### Data provided
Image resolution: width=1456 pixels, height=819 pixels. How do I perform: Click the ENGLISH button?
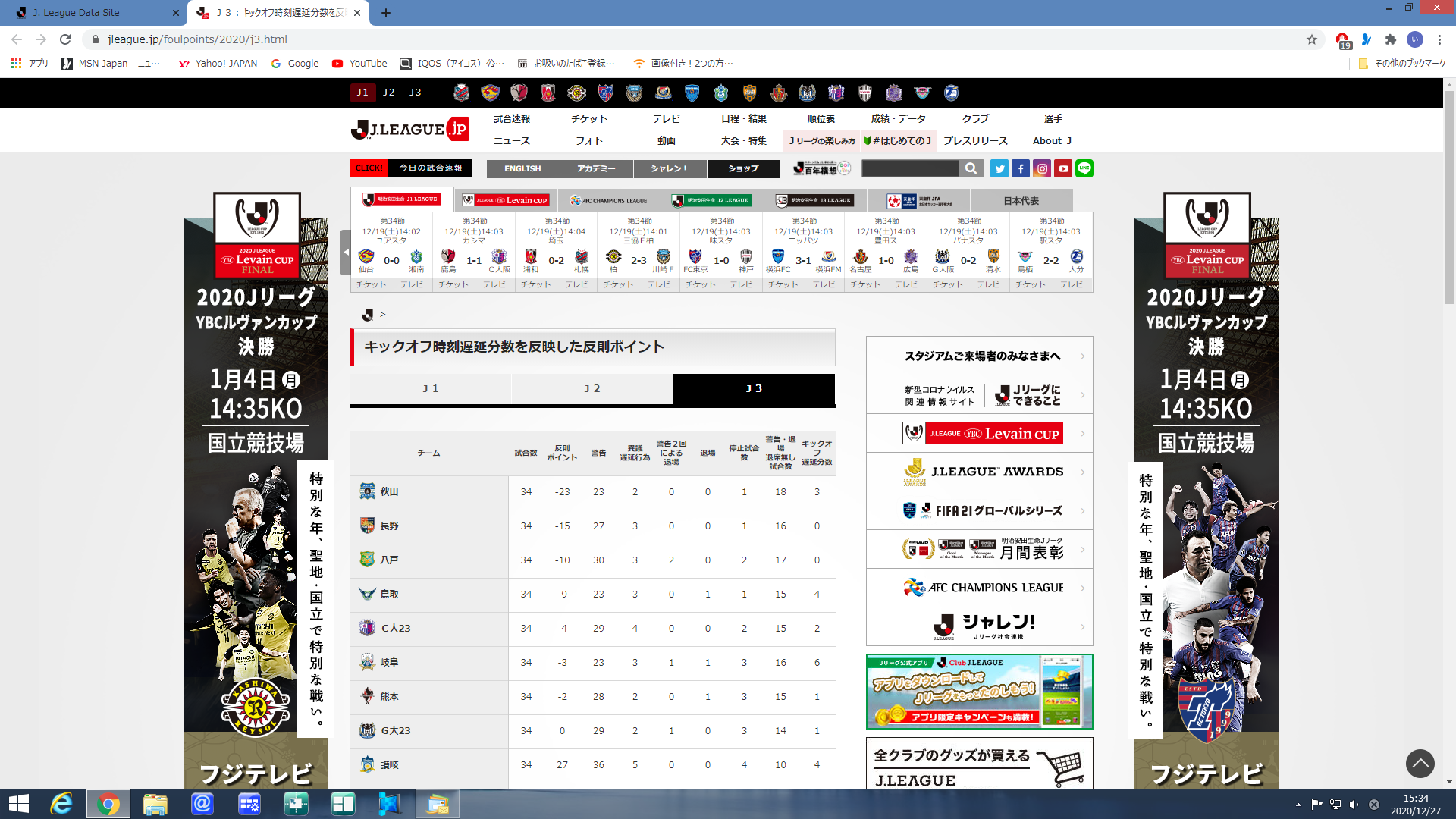(522, 168)
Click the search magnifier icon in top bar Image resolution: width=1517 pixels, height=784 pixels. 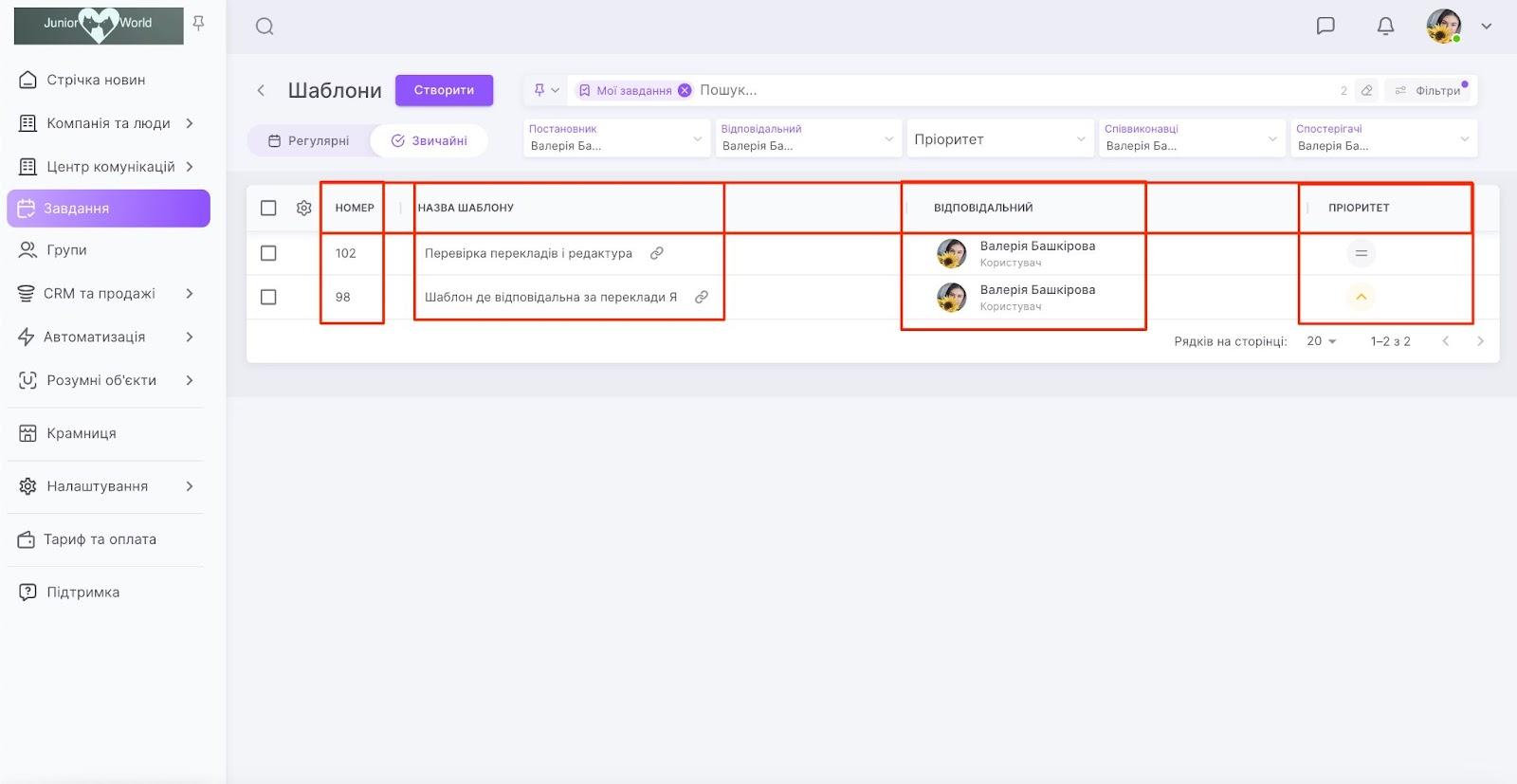(265, 27)
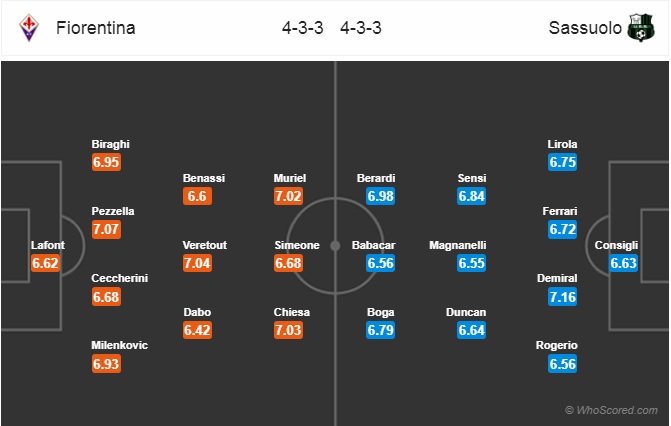Click the Sassuolo club crest icon
This screenshot has height=426, width=671.
[641, 28]
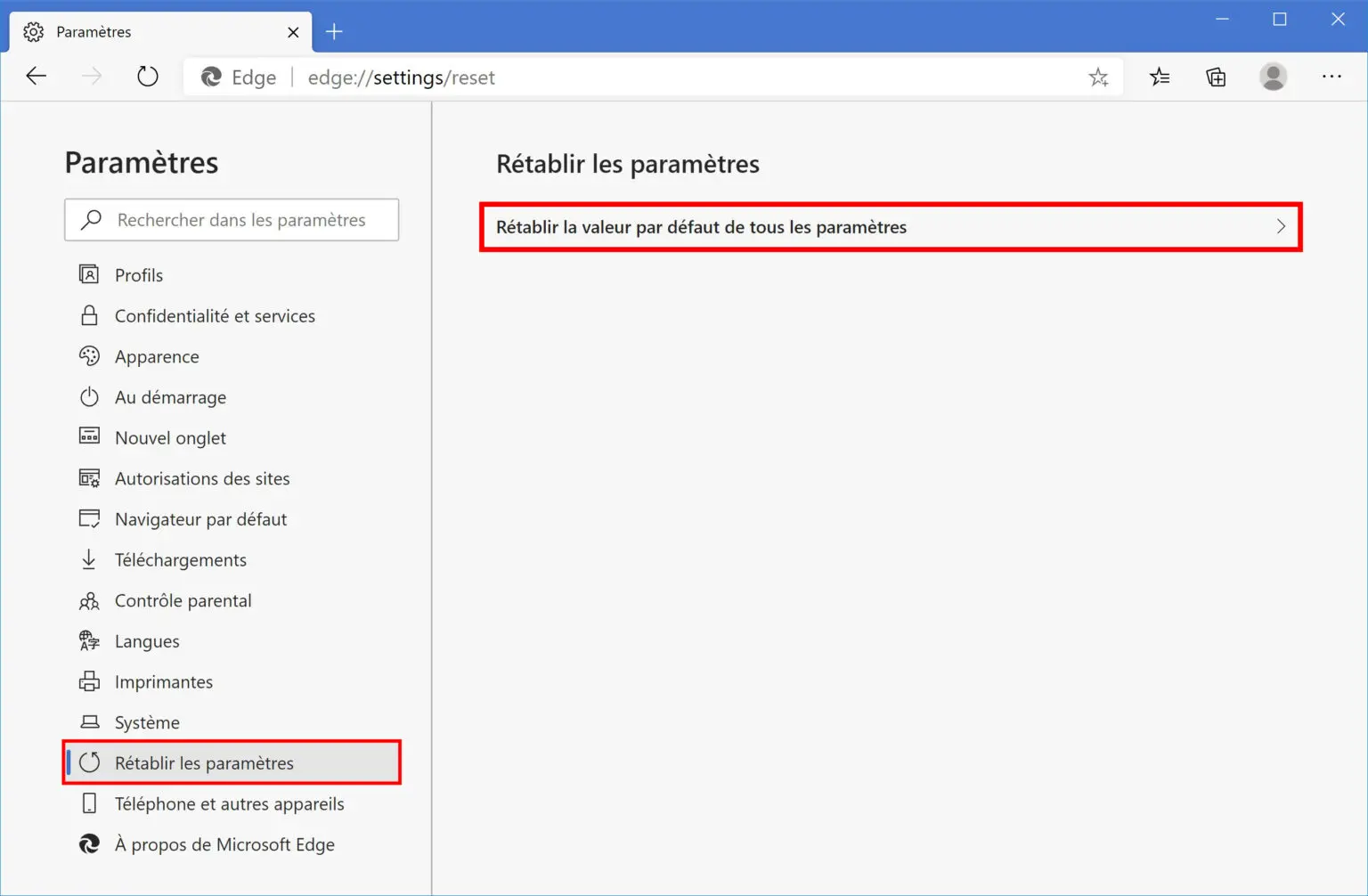
Task: Open the user profile avatar
Action: pyautogui.click(x=1273, y=77)
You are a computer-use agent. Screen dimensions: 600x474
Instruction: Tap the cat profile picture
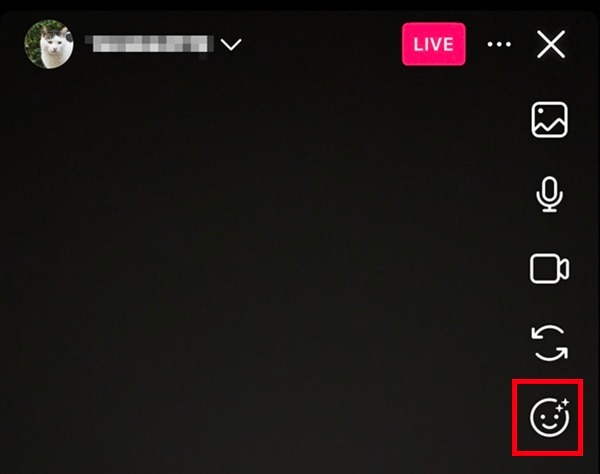[x=49, y=44]
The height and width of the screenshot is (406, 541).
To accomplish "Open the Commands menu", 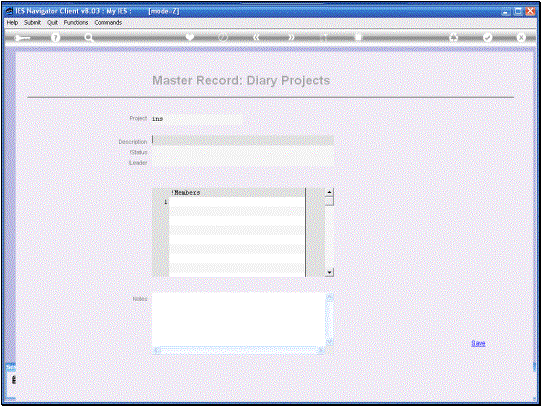I will coord(108,22).
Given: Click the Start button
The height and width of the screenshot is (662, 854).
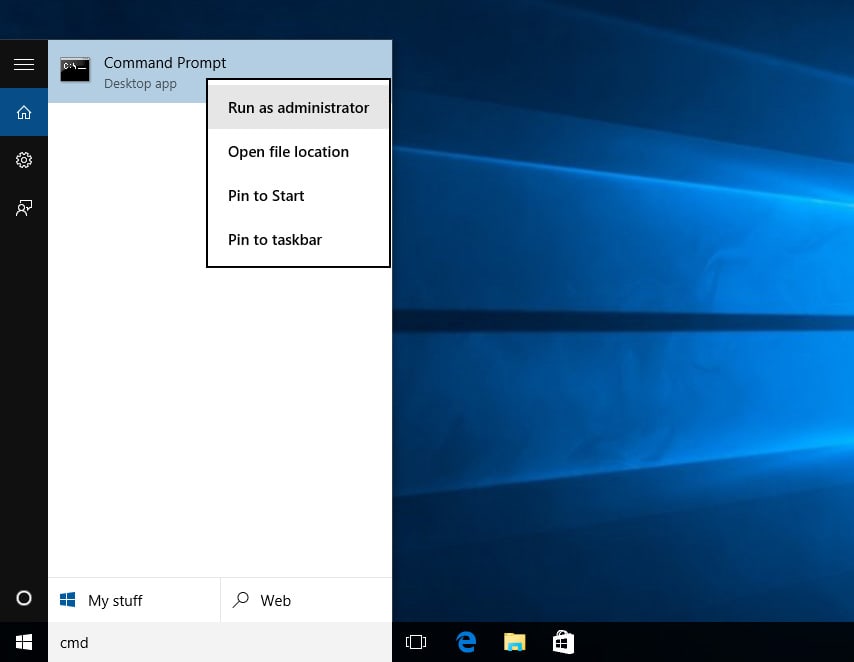Looking at the screenshot, I should pyautogui.click(x=24, y=642).
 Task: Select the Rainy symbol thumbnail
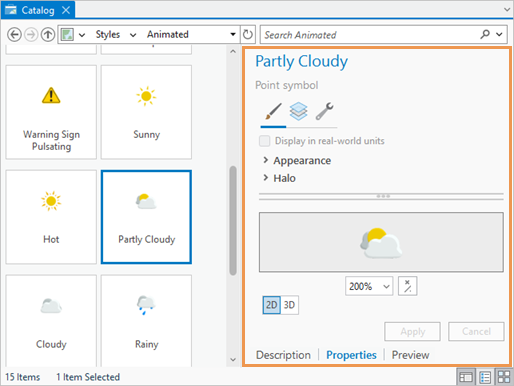(146, 320)
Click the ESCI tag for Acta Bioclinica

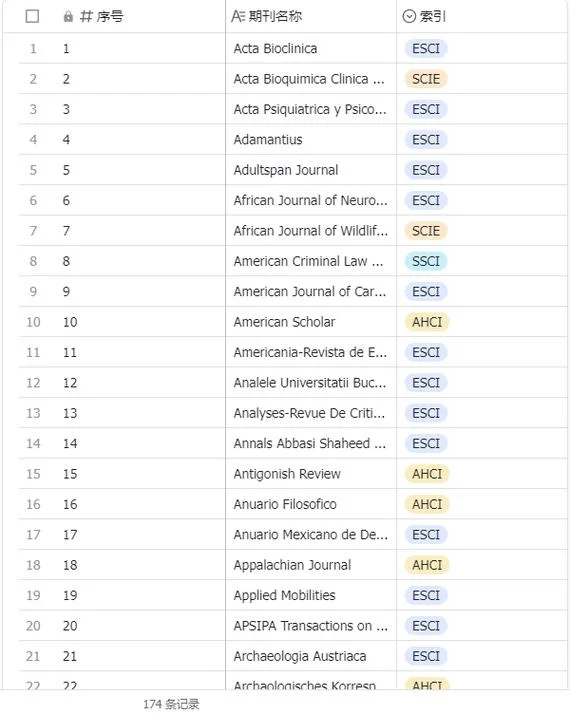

### Task to carry out
Could you reproduce the entries word for word, beginning at the line that contains "Given: Click the Start button" and continuing through the end of the entries, with the pictures left out?

### Solution to the problem
Given: Click the Start button
The height and width of the screenshot is (662, 854).
Looking at the screenshot, I should pyautogui.click(x=24, y=642).
 Task: Select the Rainy symbol thumbnail
(146, 320)
Click the ESCI tag for Acta Bioclinica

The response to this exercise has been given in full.